Discussion and Comments: The study demonstrates that circulating levels of ADMA constitute an independent risk factor of future cardiovascular events in a large cohort of patients with coronary artery disease. The study corroborates previous studies that showed a correlation of ADMA levels with the occurrence of acute coronary syndrome (Valkonen VP et al. Lancet 2001; 358:2127-8) and with adverse outcome after percutaneous coronary intervention (Lu TM et al. Eur Heart J 2003; 24:1912-9). This study is notable in that ADMA is a significant predictive factor, even when controlled for B-type natriuretic peptide, an indicator of myocyte stretch, and C-reactive protein, a measure of the inflammatory burden in atherosclerosis.

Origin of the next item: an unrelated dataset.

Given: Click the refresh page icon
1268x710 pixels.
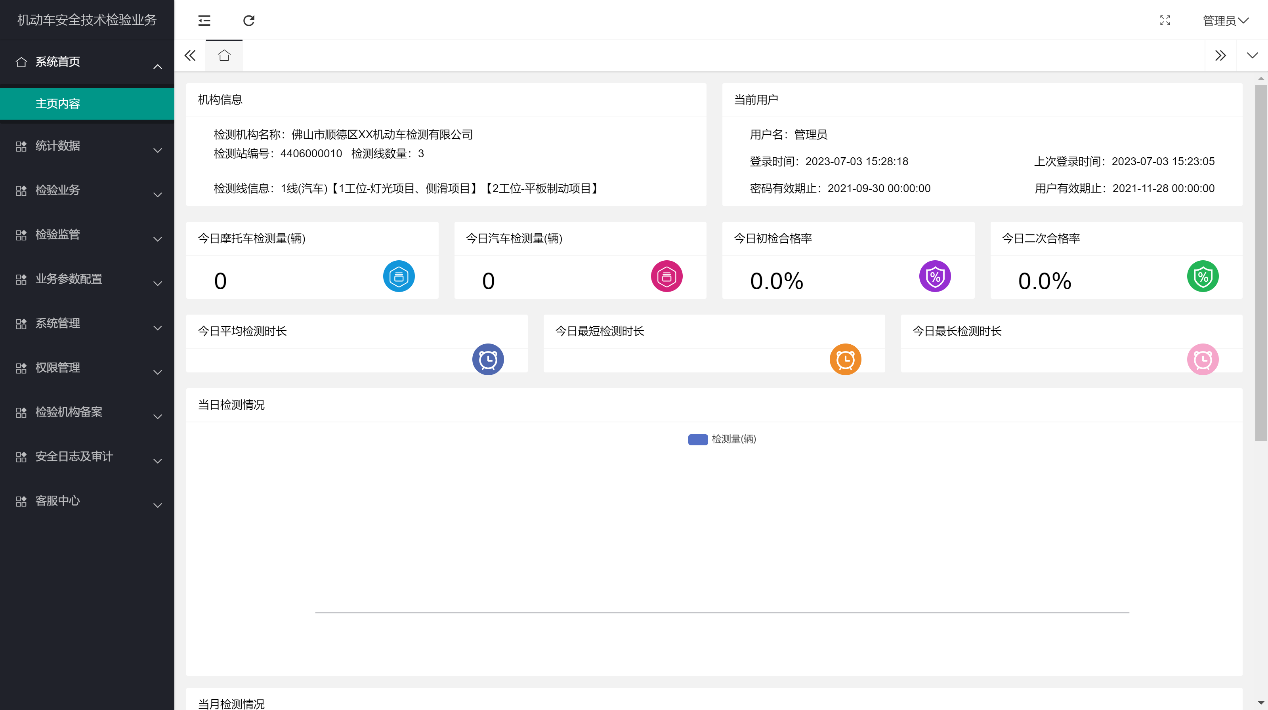Looking at the screenshot, I should 249,20.
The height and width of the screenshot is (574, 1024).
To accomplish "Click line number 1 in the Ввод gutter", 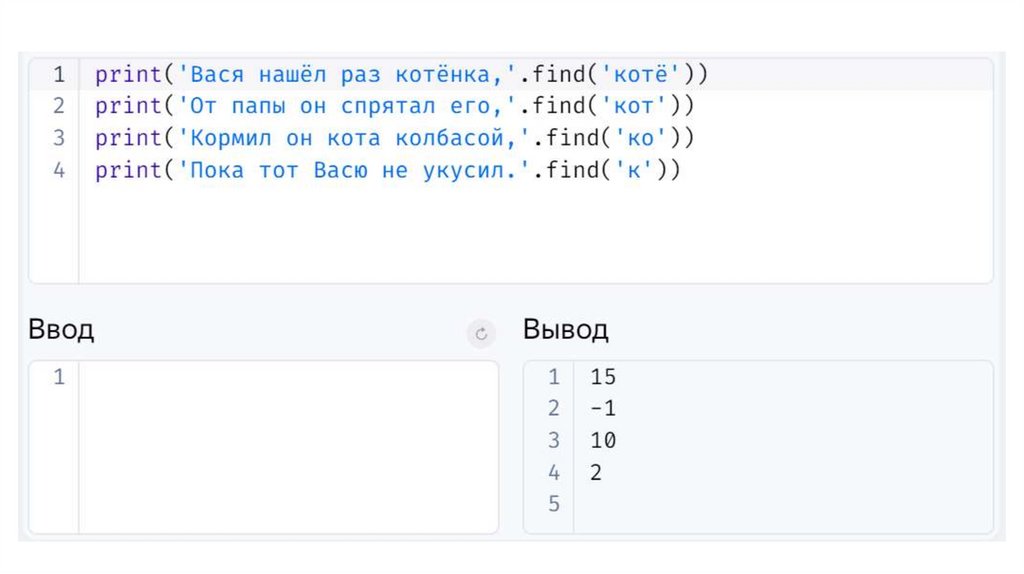I will (x=58, y=377).
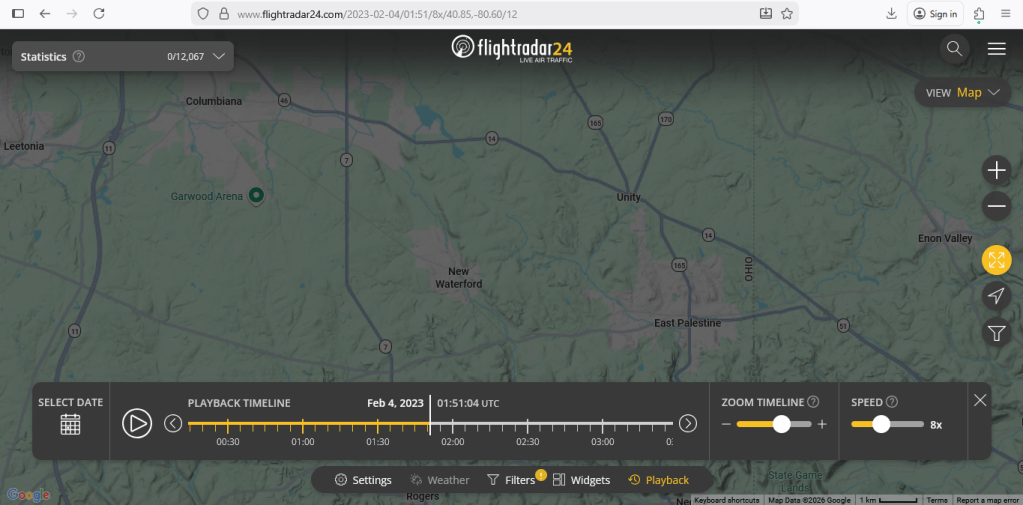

In vitro experiments with cultured endothelial cells demonstrate that exposure of these cells to a proatherogenic factor such as glucose, homocysteine, and low-density lipoprotein stimulates the L-arginine methylating enzyme and inhibits demethylating enzymes by means of reactive oxygen species (Lin KY et al. Circulation 2002; 106:987-92; Stuhlniger MC et al. Circulation 2001; 104:2569-75; Boger RH et al. Circ Res 2000; 87:99-105). This results in increased intracellular and extracellular ADMA concentrations and,subsequently, in decreased endothelial NO production and endothelial dysfunction. Increased ADMA production and impairment of NO synthesis may provide a common mechanism whereby many of the proatherogenic factors contribute to clinically relevant cardiovascular risk.

In patients with renal disease, ADMA accumulates because of impaired excretion and metabolism. However, ADMA provides risk information that is at least in part independent of renal function, since elevated ADMA levels have been reported to contribute to cardiovascular events and mortality even in patients with renal failure (Zoccali C et al. Lancet 2001; 358:2113-7; Tarnow L et al. Diabetes Care 2004; 27:765-9).

Finally, ADMA levels may be useful to indicate a therapeutic response. In small clinical trials, ADMA levels were shown to decrease in response to treatment with angiotensin converting enzyme inhibitors, angiotensin receptor blockers, statins, antioxidants, or antidiabetic medications (Sydow K et al. Atheroscler Suppl 2003; 4:41-51).